La riflessione che guiderà la messa in scena rappresenta una full immersion nella modernità e nelle più recenti scoperte della scienza passando per il linguaggio teatrale e un teatro sperimentale che dà libero sfogo all’immaginazione e spazio all’improvvisazione: «A teatro si celano molte maschere: la più grande sta dietro il linguaggio. A partire da un'indagine sulla dimensione spazio-temporale della realtà e della finzione scenica, tenteremo un viaggio nei meandri delle leggi fisiche della relatività, della gravità - insomma! - di quei mondi già esplorati che hanno voglia di mettersi in scena divenendo loro i protagonisti primi di un teatro paradossalmente scientifico. Cosa accade se lancio un sasso nell'aria? E alle emozioni?»

L’ingresso è libero.

La giovanissima Dottoressa Flavia Altomonte si esprime così sullo spettacolo da lei ideato: «Quello che ancora manca a Reggio Calabria, più che in altre regioni italiane, è un’educazione al teatro, sebbene permanga la necessità di scoprire le arti performative da parte dei giovani e dei meno giovani. La condizione sociale della nostra città è problematica sotto molti punti di vista. L’estrema e quotidiana vicinanza ai problemi dell’Italia, poi, tende ad annichilire e reprimere i nostri bisogni più autentici trasformati in una sorta di paura “virale” sempre più definita. In televisione e su internet si respira un’aria pesante che opprime il passaggio nei nostri polmoni del vero ossigeno: le emozioni. Le arti performative, in particolare il teatro, possono divenire strumento di apprendimento, condivisione e partecipazione per la nuova e vecchia generazione che non ha ancora scoperto o ha già dimenticato la reale ed originaria funzione del teatro: la catarsi»

Sulla messinscena:

«Insieme ad altri tre attori, Francesco Sgrò, Irene Polimeni e Ilaria Fosso, abbiamo provato a rimettere il teatro al suo posto: nello spazio-tempo della vita reale e della finzione scenica. Quattro esseri umani che s’interrogano sul luogo che abitano: la Terra. Si discute di temi complessi con parole semplici e di facile comprensione anche per i bambini. Cosa accade se lancio un sasso nel vuoto? E alle emozioni?»

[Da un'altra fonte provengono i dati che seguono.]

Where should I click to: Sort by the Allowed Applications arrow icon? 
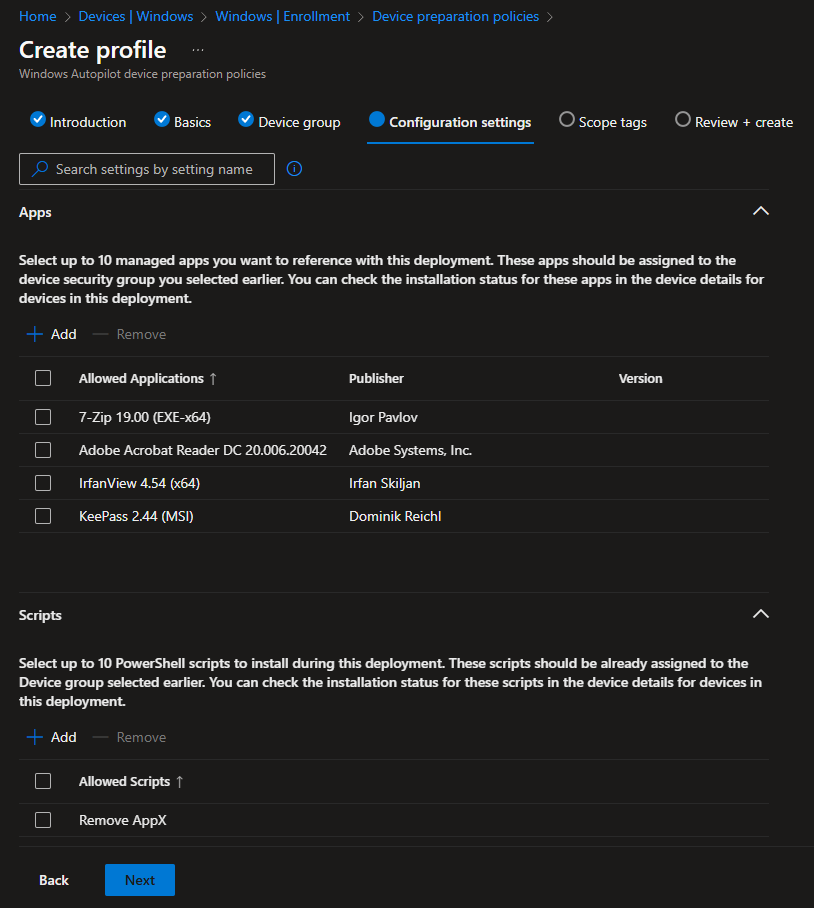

Flavia Altomonte, laureata in comunicazione e specializzata in Istituzioni di Regia presso l'Università di Bologna, rafforza la sua vena critica in ambito artistico, già segnata da una decennale esperienza come attrice, attraverso laboratori teatrali con Eugenio Barba, Giorgio Albertazzi e Claudio Longhi, e scrive di teatro per due importanti riviste nazionali.